*** DATA FOR REVIEW Section Begins ***

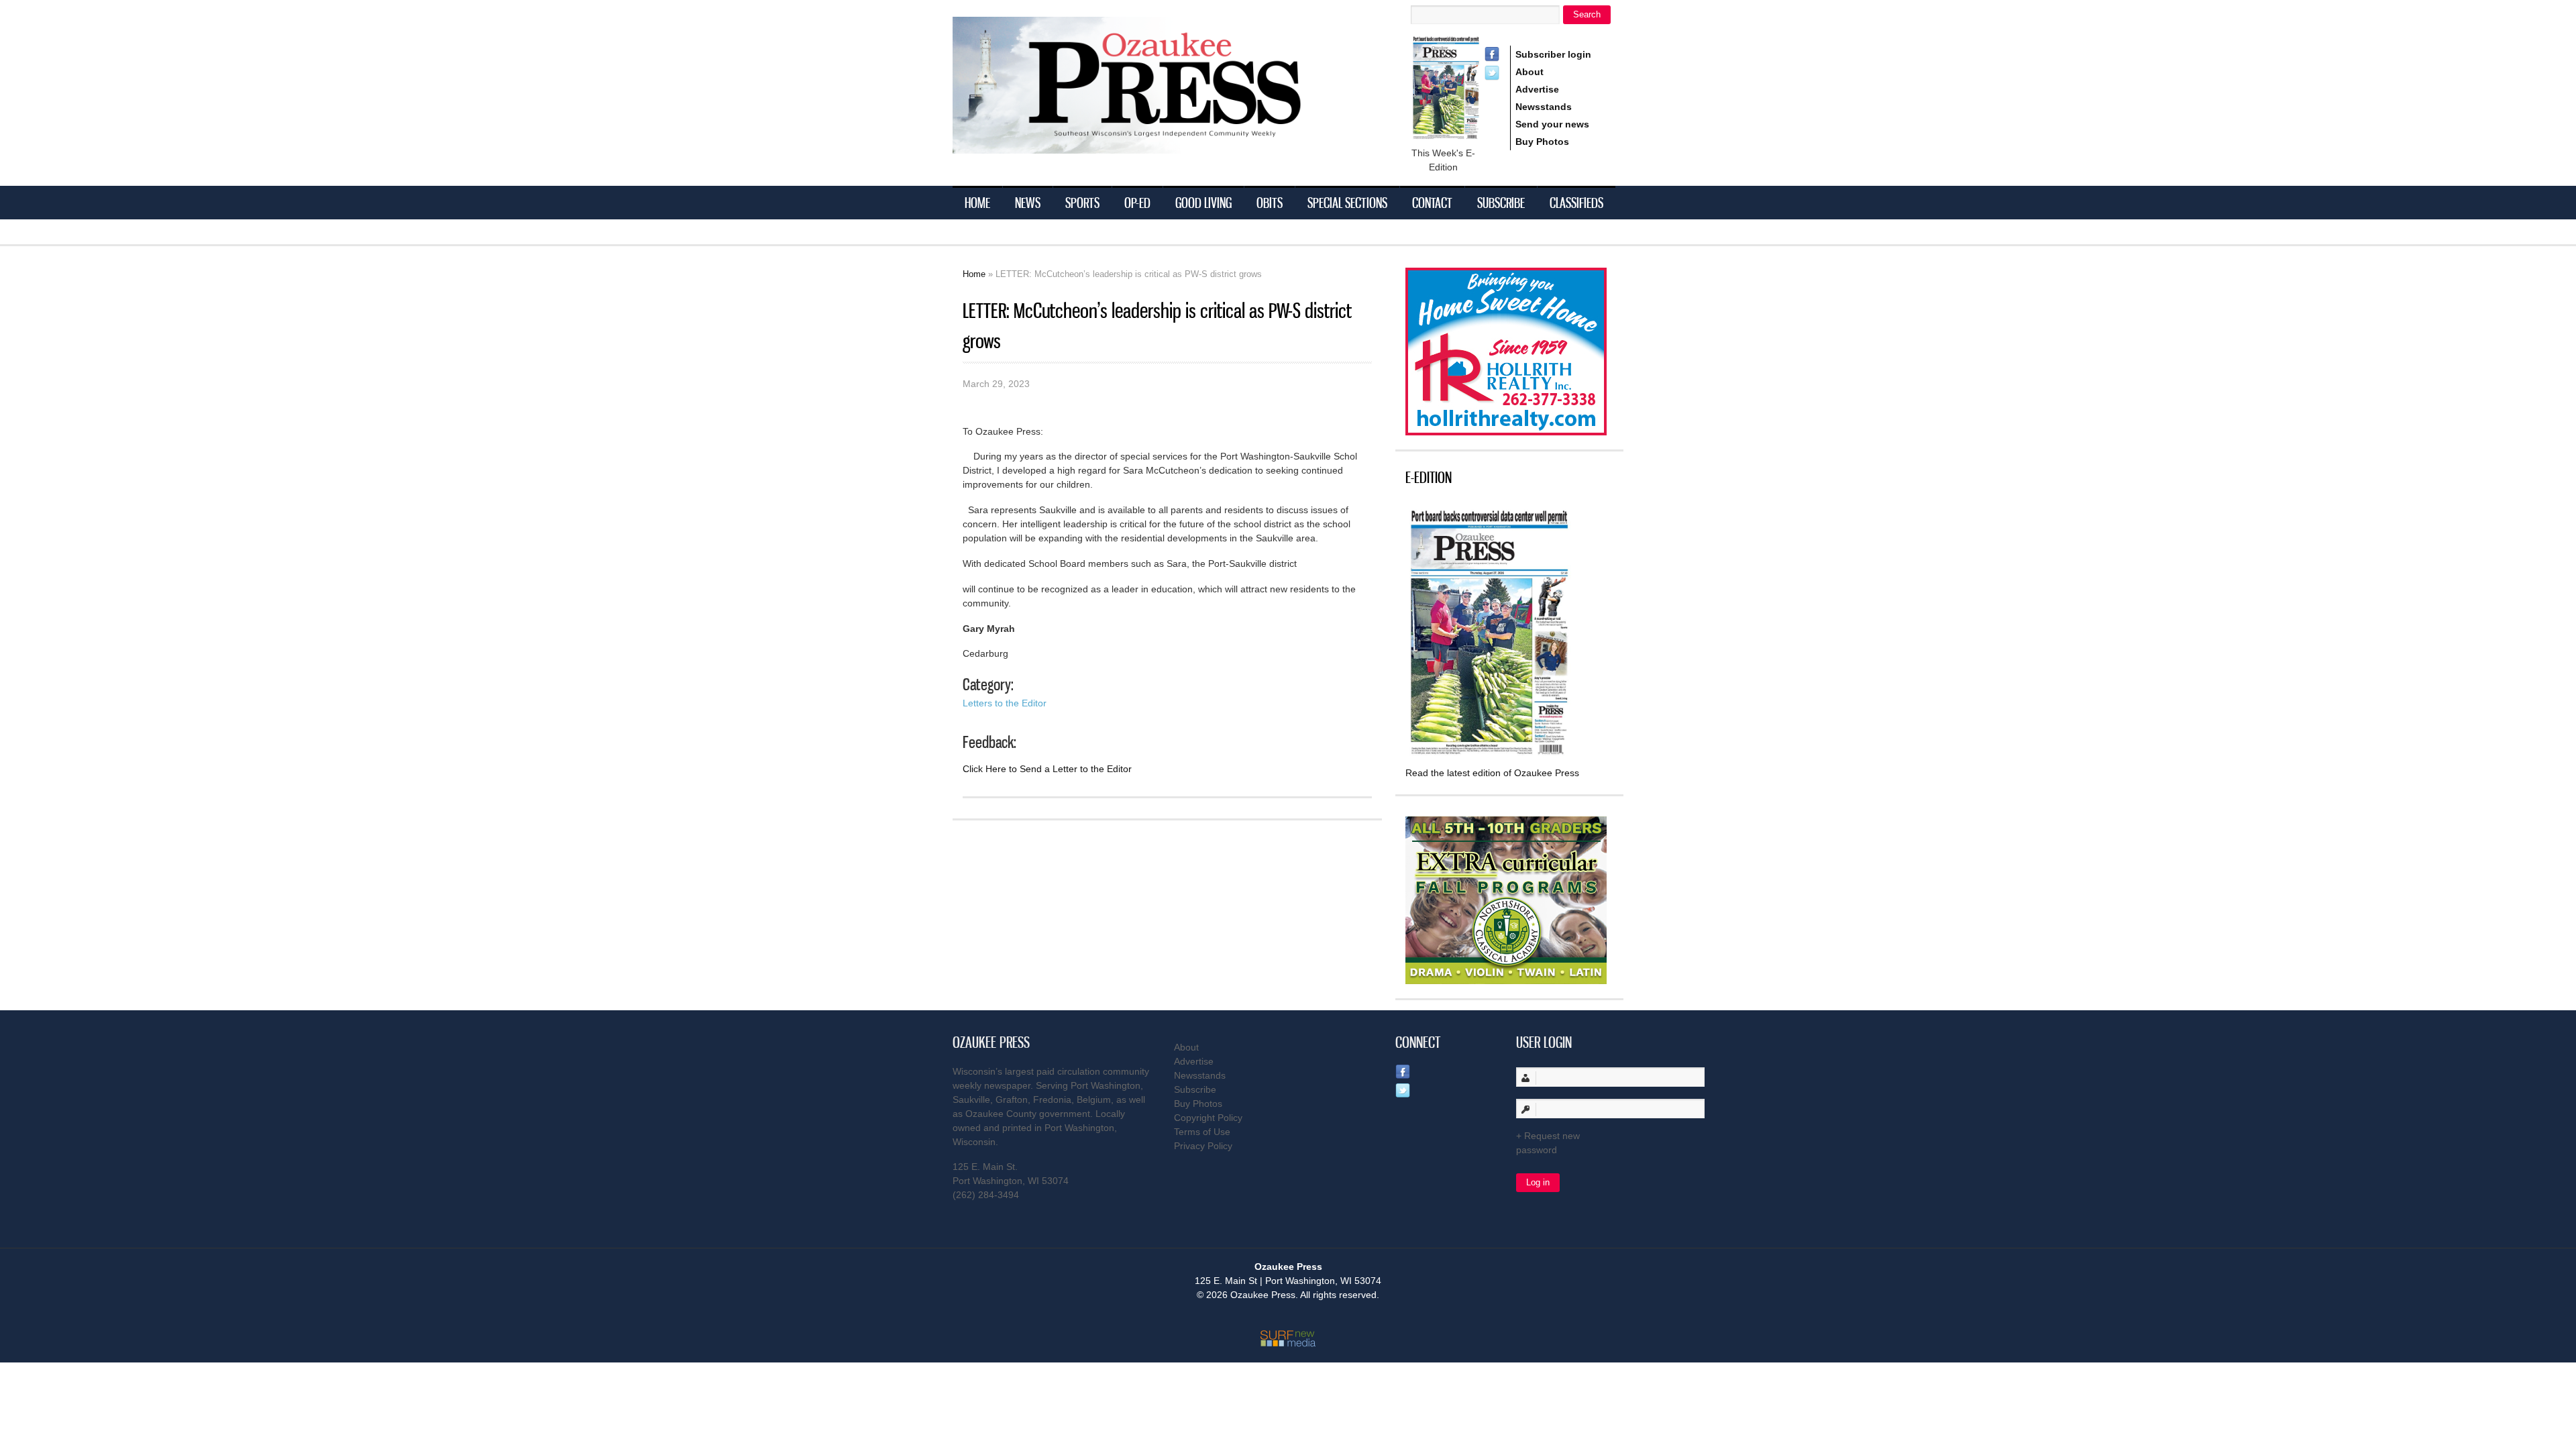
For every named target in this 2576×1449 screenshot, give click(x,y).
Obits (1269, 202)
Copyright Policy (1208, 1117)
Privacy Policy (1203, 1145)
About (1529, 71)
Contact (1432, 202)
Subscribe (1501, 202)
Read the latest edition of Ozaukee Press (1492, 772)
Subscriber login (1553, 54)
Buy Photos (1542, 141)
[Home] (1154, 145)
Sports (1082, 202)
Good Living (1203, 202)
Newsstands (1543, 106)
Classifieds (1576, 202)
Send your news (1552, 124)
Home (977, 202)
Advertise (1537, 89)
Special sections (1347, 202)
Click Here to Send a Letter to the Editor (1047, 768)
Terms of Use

*** DATA FOR REVIEW Section Ends ***

*PROBLEM*
Transcribe the records above exactly and drop every picture.

*ANSWER BOX*
For every named target in this 2576×1449 screenshot, give click(x,y).
Obits (1269, 202)
Copyright Policy (1208, 1117)
Privacy Policy (1203, 1145)
About (1529, 71)
Contact (1432, 202)
Subscribe (1501, 202)
Read the latest edition of Ozaukee Press (1492, 772)
Subscriber login (1553, 54)
Buy Photos (1542, 141)
[Home] (1154, 145)
Sports (1082, 202)
Good Living (1203, 202)
Newsstands (1543, 106)
Classifieds (1576, 202)
Send your news (1552, 124)
Home (977, 202)
Advertise (1537, 89)
Special sections (1347, 202)
Click Here to Send a Letter to the Editor (1047, 768)
Terms of Use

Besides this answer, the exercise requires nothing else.